--- YOUR ASSIGNMENT ---
Your answer should consist of the lines below that hold the word "three".

(Saved entries)
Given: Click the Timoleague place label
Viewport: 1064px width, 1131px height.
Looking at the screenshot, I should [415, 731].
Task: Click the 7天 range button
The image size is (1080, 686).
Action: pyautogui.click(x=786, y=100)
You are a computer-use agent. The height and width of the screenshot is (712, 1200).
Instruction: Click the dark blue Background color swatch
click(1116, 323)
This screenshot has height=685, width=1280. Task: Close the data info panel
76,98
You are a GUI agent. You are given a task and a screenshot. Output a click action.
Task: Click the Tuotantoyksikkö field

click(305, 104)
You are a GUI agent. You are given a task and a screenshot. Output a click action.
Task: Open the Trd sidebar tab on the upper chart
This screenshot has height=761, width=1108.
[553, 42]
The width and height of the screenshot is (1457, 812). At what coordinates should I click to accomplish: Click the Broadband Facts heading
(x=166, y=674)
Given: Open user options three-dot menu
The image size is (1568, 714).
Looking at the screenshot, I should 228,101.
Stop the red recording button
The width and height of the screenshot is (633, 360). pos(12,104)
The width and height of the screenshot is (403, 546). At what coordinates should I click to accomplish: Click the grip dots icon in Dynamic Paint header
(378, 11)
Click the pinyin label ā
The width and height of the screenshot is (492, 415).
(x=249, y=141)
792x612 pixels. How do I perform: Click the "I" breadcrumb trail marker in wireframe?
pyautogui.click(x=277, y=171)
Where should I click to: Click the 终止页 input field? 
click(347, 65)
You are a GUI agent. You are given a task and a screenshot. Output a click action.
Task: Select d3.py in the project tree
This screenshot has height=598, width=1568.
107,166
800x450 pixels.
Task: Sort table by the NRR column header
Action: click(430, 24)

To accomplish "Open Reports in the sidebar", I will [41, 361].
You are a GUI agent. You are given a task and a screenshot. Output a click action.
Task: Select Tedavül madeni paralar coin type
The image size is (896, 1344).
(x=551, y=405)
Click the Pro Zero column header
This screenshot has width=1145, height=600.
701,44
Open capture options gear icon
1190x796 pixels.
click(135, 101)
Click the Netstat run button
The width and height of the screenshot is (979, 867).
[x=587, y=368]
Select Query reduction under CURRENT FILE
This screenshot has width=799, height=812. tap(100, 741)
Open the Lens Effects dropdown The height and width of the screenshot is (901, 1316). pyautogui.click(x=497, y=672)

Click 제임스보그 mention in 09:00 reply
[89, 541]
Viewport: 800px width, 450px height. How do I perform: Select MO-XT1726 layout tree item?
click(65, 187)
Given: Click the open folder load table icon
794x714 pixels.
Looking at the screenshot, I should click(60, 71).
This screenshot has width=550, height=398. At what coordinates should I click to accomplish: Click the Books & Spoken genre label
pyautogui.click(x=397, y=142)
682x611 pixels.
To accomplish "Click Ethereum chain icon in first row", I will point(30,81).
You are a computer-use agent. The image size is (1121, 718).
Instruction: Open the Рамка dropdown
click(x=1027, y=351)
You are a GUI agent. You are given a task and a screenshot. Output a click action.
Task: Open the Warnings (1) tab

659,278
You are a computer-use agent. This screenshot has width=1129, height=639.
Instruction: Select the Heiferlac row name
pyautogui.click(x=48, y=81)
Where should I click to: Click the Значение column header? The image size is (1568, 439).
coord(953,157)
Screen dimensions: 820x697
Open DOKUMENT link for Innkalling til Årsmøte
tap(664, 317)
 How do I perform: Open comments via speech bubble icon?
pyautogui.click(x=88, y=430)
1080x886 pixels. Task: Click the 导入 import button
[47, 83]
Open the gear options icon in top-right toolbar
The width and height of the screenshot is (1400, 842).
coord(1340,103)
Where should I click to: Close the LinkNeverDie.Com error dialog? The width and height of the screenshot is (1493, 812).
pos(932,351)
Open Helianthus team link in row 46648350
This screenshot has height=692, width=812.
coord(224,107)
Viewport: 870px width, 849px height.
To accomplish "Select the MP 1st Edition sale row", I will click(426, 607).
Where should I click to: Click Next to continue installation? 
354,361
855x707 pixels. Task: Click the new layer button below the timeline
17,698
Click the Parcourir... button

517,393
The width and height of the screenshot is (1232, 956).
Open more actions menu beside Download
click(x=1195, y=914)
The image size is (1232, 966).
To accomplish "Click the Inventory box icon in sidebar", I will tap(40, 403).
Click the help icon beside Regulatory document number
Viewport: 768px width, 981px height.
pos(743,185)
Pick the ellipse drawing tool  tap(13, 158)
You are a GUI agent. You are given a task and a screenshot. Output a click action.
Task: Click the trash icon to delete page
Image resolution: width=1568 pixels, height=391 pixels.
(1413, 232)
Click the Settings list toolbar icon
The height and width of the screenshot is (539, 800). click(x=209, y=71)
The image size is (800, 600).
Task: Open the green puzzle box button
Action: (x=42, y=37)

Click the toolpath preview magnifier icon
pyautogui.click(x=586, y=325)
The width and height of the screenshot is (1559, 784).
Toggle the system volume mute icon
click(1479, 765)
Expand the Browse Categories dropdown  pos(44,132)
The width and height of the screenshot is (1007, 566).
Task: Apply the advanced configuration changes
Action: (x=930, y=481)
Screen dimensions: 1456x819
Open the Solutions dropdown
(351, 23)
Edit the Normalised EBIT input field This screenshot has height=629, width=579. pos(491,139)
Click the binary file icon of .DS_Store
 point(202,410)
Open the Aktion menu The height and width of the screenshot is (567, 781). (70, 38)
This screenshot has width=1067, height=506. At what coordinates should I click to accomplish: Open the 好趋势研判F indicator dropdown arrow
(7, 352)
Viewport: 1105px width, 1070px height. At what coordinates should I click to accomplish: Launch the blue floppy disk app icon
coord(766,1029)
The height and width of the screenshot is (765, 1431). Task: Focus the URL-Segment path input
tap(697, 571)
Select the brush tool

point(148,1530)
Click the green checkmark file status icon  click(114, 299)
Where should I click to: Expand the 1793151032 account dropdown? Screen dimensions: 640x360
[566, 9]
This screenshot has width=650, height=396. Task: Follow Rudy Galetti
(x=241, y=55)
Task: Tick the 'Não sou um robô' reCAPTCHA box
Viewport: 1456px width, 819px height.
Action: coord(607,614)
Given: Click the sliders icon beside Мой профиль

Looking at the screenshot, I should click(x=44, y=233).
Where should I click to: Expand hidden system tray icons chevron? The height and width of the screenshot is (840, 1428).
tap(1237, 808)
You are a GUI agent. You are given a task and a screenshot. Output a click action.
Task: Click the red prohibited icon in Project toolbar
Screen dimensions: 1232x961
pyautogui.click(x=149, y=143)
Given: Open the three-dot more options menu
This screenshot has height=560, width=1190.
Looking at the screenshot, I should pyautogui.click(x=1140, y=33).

--- TASK OUTPUT ---
Given: Open user options three-dot menu
Given: Open the three-dot more options menu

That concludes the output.